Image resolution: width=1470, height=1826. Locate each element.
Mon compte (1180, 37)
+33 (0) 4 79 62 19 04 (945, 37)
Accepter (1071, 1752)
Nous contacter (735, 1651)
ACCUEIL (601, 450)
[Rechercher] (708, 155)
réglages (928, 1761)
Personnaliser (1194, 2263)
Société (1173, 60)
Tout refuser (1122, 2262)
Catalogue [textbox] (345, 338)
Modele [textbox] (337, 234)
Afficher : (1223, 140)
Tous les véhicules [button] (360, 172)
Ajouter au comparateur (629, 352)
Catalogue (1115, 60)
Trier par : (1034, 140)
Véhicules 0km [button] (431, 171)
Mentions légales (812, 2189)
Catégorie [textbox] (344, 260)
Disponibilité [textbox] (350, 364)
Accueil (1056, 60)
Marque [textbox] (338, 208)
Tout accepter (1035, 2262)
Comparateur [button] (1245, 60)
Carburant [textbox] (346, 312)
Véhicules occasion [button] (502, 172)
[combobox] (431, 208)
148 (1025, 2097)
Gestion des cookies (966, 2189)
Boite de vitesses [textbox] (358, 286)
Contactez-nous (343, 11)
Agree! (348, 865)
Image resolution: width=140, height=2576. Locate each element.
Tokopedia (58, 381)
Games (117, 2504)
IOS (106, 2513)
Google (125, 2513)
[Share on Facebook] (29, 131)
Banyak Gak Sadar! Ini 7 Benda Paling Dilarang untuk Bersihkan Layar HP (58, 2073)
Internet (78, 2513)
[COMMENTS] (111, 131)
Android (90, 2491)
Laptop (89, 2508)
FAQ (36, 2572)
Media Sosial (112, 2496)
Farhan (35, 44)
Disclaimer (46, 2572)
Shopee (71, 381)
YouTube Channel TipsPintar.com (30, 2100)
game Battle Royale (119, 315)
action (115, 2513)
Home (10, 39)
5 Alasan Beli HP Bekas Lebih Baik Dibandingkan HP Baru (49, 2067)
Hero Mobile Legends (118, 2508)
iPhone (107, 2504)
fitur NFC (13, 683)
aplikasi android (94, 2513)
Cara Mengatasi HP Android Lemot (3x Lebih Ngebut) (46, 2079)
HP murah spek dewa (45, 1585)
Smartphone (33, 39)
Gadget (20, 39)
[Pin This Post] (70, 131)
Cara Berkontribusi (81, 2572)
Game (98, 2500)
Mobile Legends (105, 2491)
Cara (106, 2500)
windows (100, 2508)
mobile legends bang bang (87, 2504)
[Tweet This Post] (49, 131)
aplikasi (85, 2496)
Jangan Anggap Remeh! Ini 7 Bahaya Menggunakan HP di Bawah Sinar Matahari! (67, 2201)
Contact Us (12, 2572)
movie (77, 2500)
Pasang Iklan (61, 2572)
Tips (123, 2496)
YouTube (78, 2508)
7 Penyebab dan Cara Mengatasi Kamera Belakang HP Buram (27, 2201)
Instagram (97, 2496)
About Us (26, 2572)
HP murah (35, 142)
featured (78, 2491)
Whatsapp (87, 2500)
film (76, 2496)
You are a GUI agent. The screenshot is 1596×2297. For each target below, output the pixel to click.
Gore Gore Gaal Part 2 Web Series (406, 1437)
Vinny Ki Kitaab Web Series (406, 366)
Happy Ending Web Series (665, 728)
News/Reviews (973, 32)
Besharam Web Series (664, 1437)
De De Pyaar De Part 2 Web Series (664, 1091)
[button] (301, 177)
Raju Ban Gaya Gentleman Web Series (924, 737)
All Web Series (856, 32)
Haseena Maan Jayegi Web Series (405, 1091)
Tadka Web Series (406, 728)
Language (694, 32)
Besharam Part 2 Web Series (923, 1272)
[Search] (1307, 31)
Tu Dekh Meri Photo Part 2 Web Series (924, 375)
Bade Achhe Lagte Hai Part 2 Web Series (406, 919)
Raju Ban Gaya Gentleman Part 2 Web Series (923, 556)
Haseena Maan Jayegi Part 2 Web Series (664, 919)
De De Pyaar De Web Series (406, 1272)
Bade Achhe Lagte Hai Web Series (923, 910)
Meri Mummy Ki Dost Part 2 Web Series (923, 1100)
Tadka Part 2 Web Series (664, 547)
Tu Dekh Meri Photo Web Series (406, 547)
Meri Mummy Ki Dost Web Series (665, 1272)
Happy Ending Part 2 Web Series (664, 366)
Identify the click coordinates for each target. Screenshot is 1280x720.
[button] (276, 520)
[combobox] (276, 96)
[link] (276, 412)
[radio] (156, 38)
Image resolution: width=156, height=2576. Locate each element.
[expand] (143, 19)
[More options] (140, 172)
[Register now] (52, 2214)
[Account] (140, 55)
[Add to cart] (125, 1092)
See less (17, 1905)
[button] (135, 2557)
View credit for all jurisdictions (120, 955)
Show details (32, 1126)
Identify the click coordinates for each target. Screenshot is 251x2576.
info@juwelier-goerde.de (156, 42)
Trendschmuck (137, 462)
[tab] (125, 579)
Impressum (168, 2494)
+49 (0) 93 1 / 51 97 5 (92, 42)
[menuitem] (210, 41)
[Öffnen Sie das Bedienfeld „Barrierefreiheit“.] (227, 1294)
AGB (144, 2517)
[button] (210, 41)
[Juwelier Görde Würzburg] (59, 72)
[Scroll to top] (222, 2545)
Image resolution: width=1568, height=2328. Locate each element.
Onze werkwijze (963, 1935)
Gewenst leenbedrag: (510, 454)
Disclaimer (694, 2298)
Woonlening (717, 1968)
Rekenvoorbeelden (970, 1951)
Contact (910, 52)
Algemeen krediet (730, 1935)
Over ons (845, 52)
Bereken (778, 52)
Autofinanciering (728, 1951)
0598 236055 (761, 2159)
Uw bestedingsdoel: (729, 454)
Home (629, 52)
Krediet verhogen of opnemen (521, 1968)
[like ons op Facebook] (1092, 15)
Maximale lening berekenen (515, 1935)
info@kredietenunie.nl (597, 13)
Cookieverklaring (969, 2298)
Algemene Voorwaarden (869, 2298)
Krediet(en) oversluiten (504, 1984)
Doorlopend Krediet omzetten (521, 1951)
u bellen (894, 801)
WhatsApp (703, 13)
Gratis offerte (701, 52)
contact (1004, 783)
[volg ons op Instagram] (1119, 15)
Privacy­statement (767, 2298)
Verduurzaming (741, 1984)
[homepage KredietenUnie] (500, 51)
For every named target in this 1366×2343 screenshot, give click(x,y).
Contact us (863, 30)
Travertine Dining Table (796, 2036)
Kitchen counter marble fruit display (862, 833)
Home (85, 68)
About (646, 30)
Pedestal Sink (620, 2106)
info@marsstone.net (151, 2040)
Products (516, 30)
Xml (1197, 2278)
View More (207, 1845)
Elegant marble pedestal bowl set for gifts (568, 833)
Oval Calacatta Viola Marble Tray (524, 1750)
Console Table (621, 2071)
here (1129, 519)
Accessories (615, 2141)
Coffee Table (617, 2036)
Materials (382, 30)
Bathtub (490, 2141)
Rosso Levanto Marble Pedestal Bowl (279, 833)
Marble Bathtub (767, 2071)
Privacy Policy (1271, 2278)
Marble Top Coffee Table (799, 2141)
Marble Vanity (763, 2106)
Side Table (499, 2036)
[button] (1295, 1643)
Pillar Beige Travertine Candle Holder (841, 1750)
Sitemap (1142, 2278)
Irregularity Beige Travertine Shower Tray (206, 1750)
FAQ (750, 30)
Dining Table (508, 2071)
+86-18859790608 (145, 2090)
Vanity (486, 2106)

Exercise brief: All lines from the beginning of the entries through the line marked "aplikasi (85, 2496)" are to be output exactly; nothing else belongs in the answer.

Output for this task:
Image resolution: width=1470, height=1826. Locate each element.
Mon compte (1180, 37)
+33 (0) 4 79 62 19 04 (945, 37)
Accepter (1071, 1752)
Nous contacter (735, 1651)
ACCUEIL (601, 450)
[Rechercher] (708, 155)
réglages (928, 1761)
Personnaliser (1194, 2263)
Société (1173, 60)
Tout refuser (1122, 2262)
Catalogue [textbox] (345, 338)
Modele [textbox] (337, 234)
Afficher : (1223, 140)
Tous les véhicules [button] (360, 172)
Ajouter au comparateur (629, 352)
Catalogue (1115, 60)
Trier par : (1034, 140)
Véhicules 0km [button] (431, 171)
Mentions légales (812, 2189)
Catégorie [textbox] (344, 260)
Disponibilité [textbox] (350, 364)
Accueil (1056, 60)
Marque [textbox] (338, 208)
Tout accepter (1035, 2262)
Comparateur [button] (1245, 60)
Carburant [textbox] (346, 312)
Véhicules occasion [button] (502, 172)
[combobox] (431, 208)
148 (1025, 2097)
Gestion des cookies (966, 2189)
Boite de vitesses [textbox] (358, 286)
Contactez-nous (343, 11)
Agree! (348, 865)
Image resolution: width=140, height=2576. Locate each element.
Tokopedia (58, 381)
Games (117, 2504)
IOS (106, 2513)
Google (125, 2513)
[Share on Facebook] (29, 131)
Banyak Gak Sadar! Ini 7 Benda Paling Dilarang untuk Bersihkan Layar HP (58, 2073)
Internet (78, 2513)
[COMMENTS] (111, 131)
Android (90, 2491)
Laptop (89, 2508)
FAQ (36, 2572)
Media Sosial (112, 2496)
Farhan (35, 44)
Disclaimer (46, 2572)
Shopee (71, 381)
YouTube Channel TipsPintar.com (30, 2100)
game Battle Royale (119, 315)
action (115, 2513)
Home (10, 39)
5 Alasan Beli HP Bekas Lebih Baik Dibandingkan HP Baru (49, 2067)
Hero Mobile Legends (118, 2508)
iPhone (107, 2504)
fitur NFC (13, 683)
aplikasi android (94, 2513)
Cara Mengatasi HP Android Lemot (3x Lebih Ngebut) (46, 2079)
HP murah spek dewa (45, 1585)
Smartphone (33, 39)
Gadget (20, 39)
[Pin This Post] (70, 131)
Cara Berkontribusi (81, 2572)
Game (98, 2500)
Mobile Legends (105, 2491)
Cara (106, 2500)
windows (100, 2508)
mobile legends bang bang (87, 2504)
[Tweet This Post] (49, 131)
aplikasi (85, 2496)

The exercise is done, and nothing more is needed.